En tanto, perseguido por vecinos –siempre hay vecinos en estos casos–, Radowitsky intentó quitarse la vida con un tiro en el tórax. Pero la bala solo le rozó el pecho. Así fue entregado a la policía. Y terminó en la comisaría 15ª. Allí lo torturaron con saña, Sin embargo, él se mantuvo en silencio, sin soltar los nombres de los tres compañeros que lo ayudaron.
Después lo salvó de la pena capital un milagro: la súbita aparición –en manos de su tío, el rabino Moises Radowitsky– de su partida de nacimiento, que especificaba su minoría de edad. De modo que fue enviado a la Penitenciaría Nacional de la avenida Las Heras. Pero un intento de fuga determinó su destino final al presidio de Ushuaia.
Rejas y sombras
Corría la soleada mañana del 25 de mayo de 1910 y la Avenida de Mayo era el epicentro de los festejos del Centenario de la Revolución de Mayo. El griterío de la multitud tornaba inaudible la música militar que intentaba marcar el paso de las tropas. Éstas, casi en cámara lenta, desfilaban ante un inmenso palco sobrecargado con escudos y banderas.
Allí, envuelto en un frac acaso demasiado grueso para aquella época del año, estaba el presidente José Figueroa Alcorta junto a la infanta de Borbón, quien asistía en representación de su sobrino, Alfonso XIII, el rey de España. También se encontraba el mandatario chileno Pedro Montt. Y en una segunda hilera, los embajadores de 50 países, además del gabinete nacional en pleno, algunos purpurados y un puñado de jefes militares.

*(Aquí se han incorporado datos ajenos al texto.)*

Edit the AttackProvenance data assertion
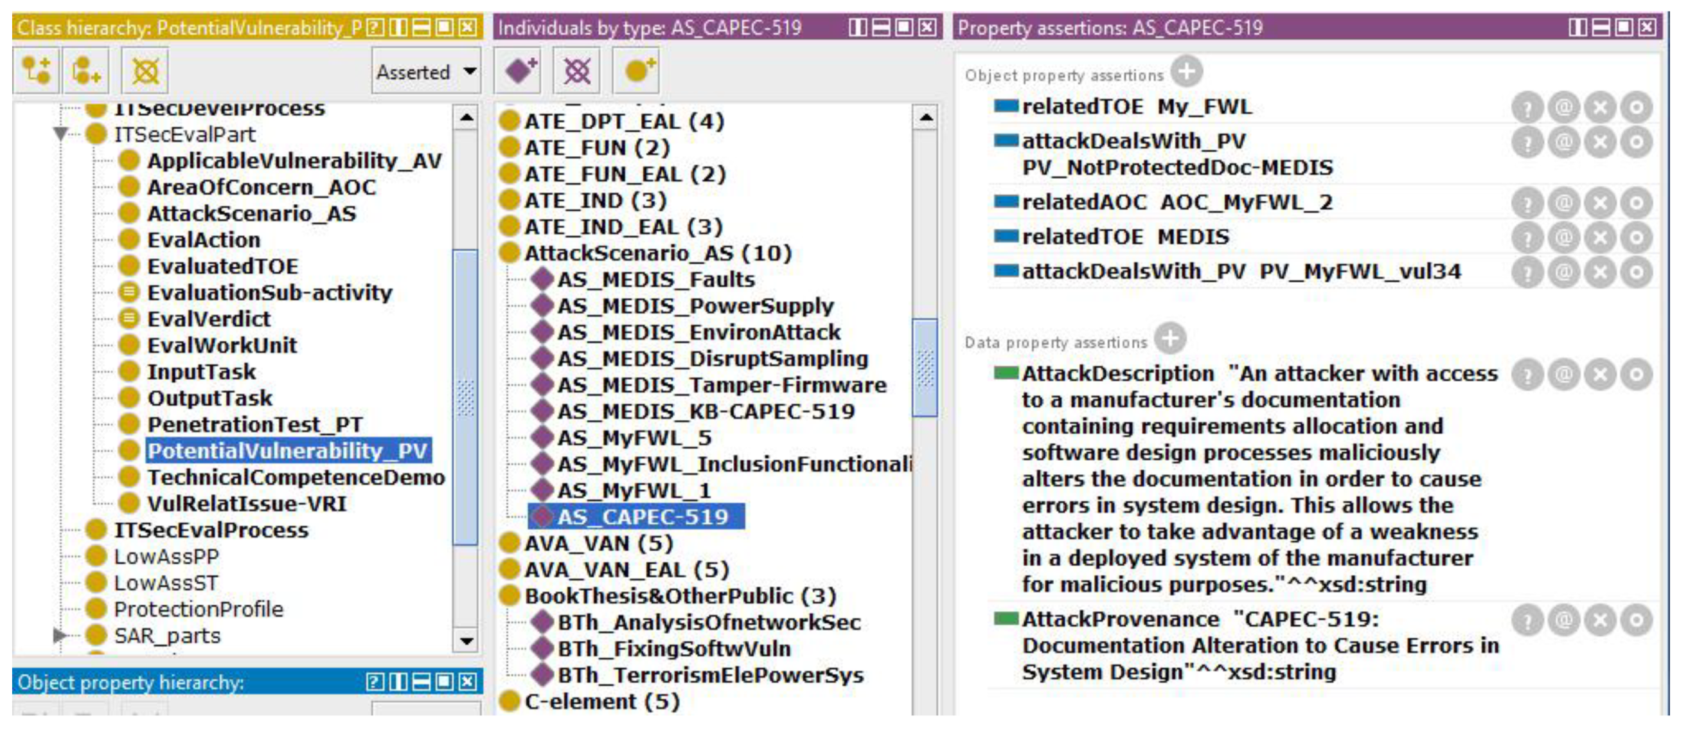 pos(1636,620)
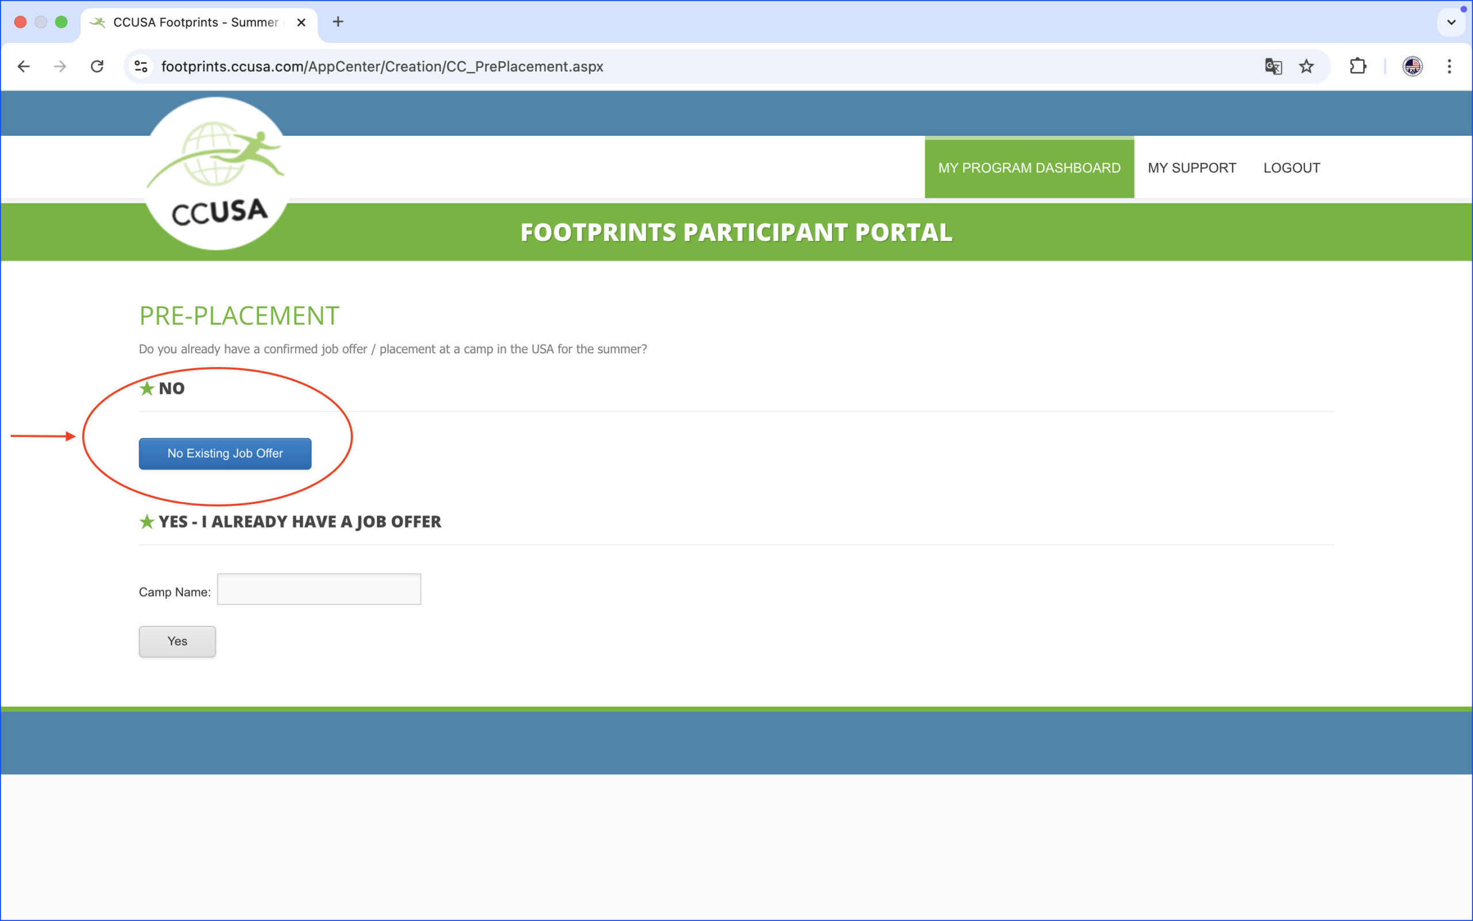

Fue notable que, al concluir la parada castrense, esas altas autoridades nacionales y los dignatarios extranjeros se llevaran una mano a la altura del corazón para rendirle un minuto de silencio al malogrado Falcón. Su ajusticiador supo de ello a fines de ese año, al llegar a él un recorte ya amarillento del diario La Nación, traído a escondidas por otro ácrata recién arribado a Ushuaia.
Por esos días, para la clase obrera, Radowitzky era un bronce viviente. Pero para los carceleros era la encarnación del Mal.
De modo que se esforzaban en hacérselo sentir. En ese sitio, ideado por la criminología positivista como la maquinaria de castigo perfecta, Radowitzky era maltratado en forma tenaz y selectiva.
Un ejemplo de ello fue que, en cada aniversario del ajusticiamiento de Falcón, debía padecer 20 días de aislamiento en un “buzón”, a pan y agua, en medio de una absoluta oscuridad.
Sin embargo no solo se convirtió en el líder del Pabellón I (que alojaba a los anarquistas) sino también de los presos comunes.
En 1918 comenzó a madurar un plan de fuga. Un emprendimiento más utópico que el de una sociedad sin clases sociales, puesto que ningún preso había logrado huir de allí sin ser rápidamente recapturado en los alrededores del penal, cercado por el hambre, el frío y la geografía del fin del mundo.
De ese plan no fue ajena una red de militantes ácratas ni el director del diario Crítica, Natalio Botana, quien financió la aventura.
Ellos se las ingeniaron para hacerle llegar un uniforme de carcelero. Así pudo salir disfrazado por el portón principal del presidio. Los presos notaron que ya no estaba allí, pero sin decir nada. De modo que recién a la noche siguiente las alarmas del penal comenzaron a sonar.
Para ese entonces, Radowitzky ya había atravesado la calle principal del pueblo, y se encaminaba a campo abierto hacia la bahía Golondrina, próxima al Canal del Beagle, donde lo aguardaba una goleta, a la que pudo subir.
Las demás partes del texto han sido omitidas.